How to Use Application Control Policies in Policies - AnySecura Manual
This guide will show you how to use AnySecura's application control policies to manage which programs can run on your network. You'll learn to restrict specific applications, like chat tools or games, to maintain security and productivity.
We'll explore the different methods to enforce these rules, from targeting individual processes to blocking entire categories or storage locations. By the end, you'll understand how to configure these powerful AnySecura policies effectively and safely for your environment.
In companies, administrators may want to restrict certain applications, such as BitTorrent clients, download tools like Thunder, chat software, or games. Application control policies can limit client machines from running these programs.
Applications
By default, newly added policies apply to all applications. Administrators must specify which applications to control. There are three ways to enforce application restrictions:
1. By Process Name
Administrators can add the application's executable name, e.g., thunder.exe. The policy works via string matching. If the client renames the program (e.g., thunder123.exe), the policy will not apply. To avoid this, use the second method.
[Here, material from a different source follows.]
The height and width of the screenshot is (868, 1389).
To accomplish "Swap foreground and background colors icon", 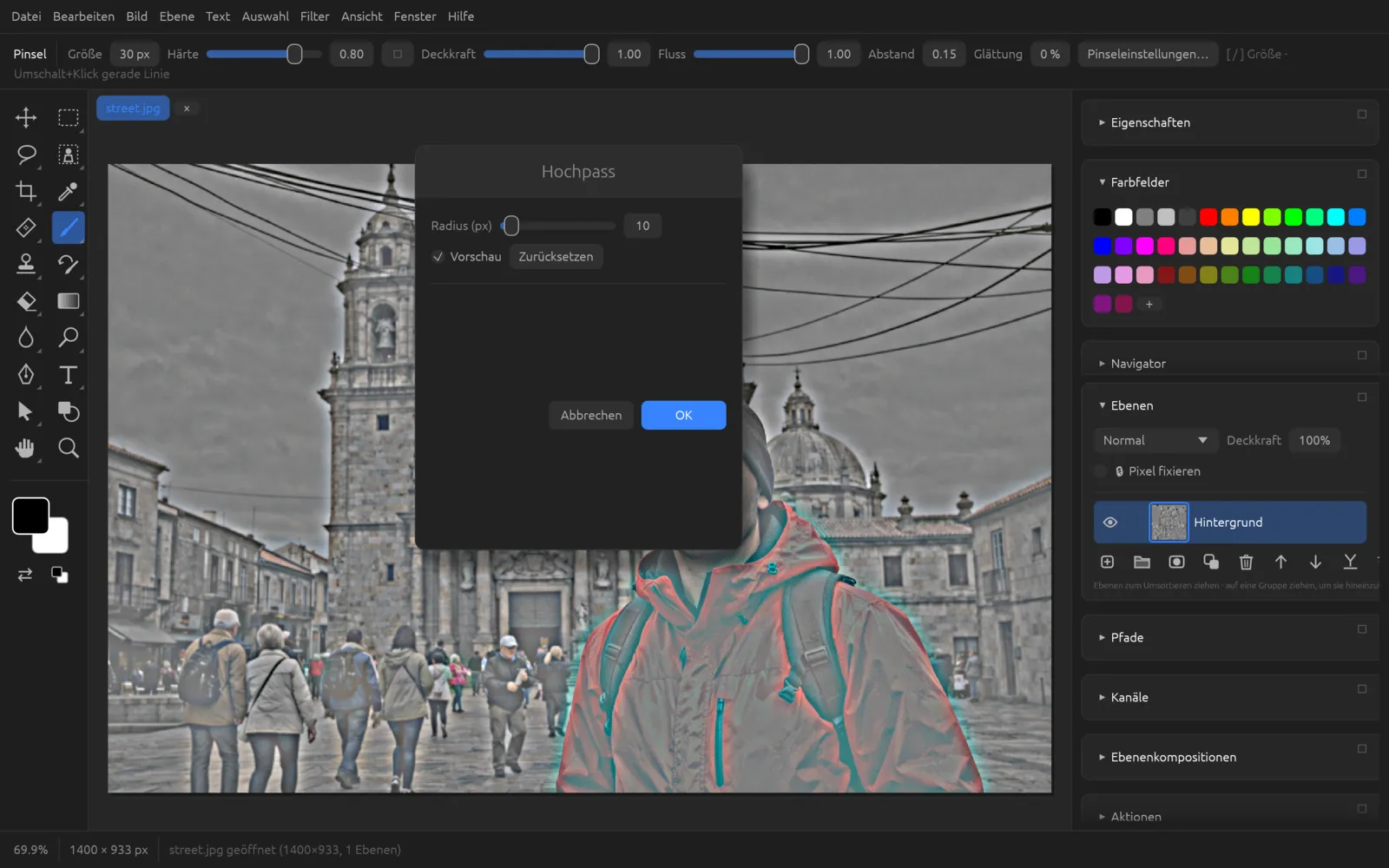I will coord(25,575).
2. By Application Category
Administrators select a category containing all applications to block. Even if the client renames the executable, the policy remains effective as long as the program itself is unchanged.
3. By Execution Path
Administrators can specify a path, e.g., Block APPDIR:e:\*.exe to block all programs on the E: drive. Similarly, to block all programs on the H: drive, set the policy to Block APPDIR:h:\*.exe.
You can also use $UDISK$ to represent USB drives and $CDROM$ for CD-ROMs.
Examples:
APPDIR:$UDISK$:\*.exe — blocks all programs on USB drives
APPDIR:$CDROM$:\*.exe — blocks all programs on CD-ROMs
Services
Application policies can also control the running of services on client machines. When setting the policy, enter the service name in the application field using the format:
SERVICE:ServerName;
Example: To block the service bthserv, enter SERVICE:bthserv in the application field.
Notes:Use English half-width characters when typing.SERVICE must be uppercase; otherwise, the policy will not take effect.ServiceName refers to the service’s actual name, not its display name.
Warning:
- Blocking all applications will disable most processes. To prevent potential issues, configure this policy with caution.
Warning messages can include the name of the process that triggered the policy. To do this, insert $APPNAME$ in the message. For example, if a policy blocks chrome.exe and the warning is set to: "Company policy prohibits running this process: $APPNAME$", then when the client tries to run chrome.exe, the message displayed will be: "Company policy prohibits running this process: chrome.exe".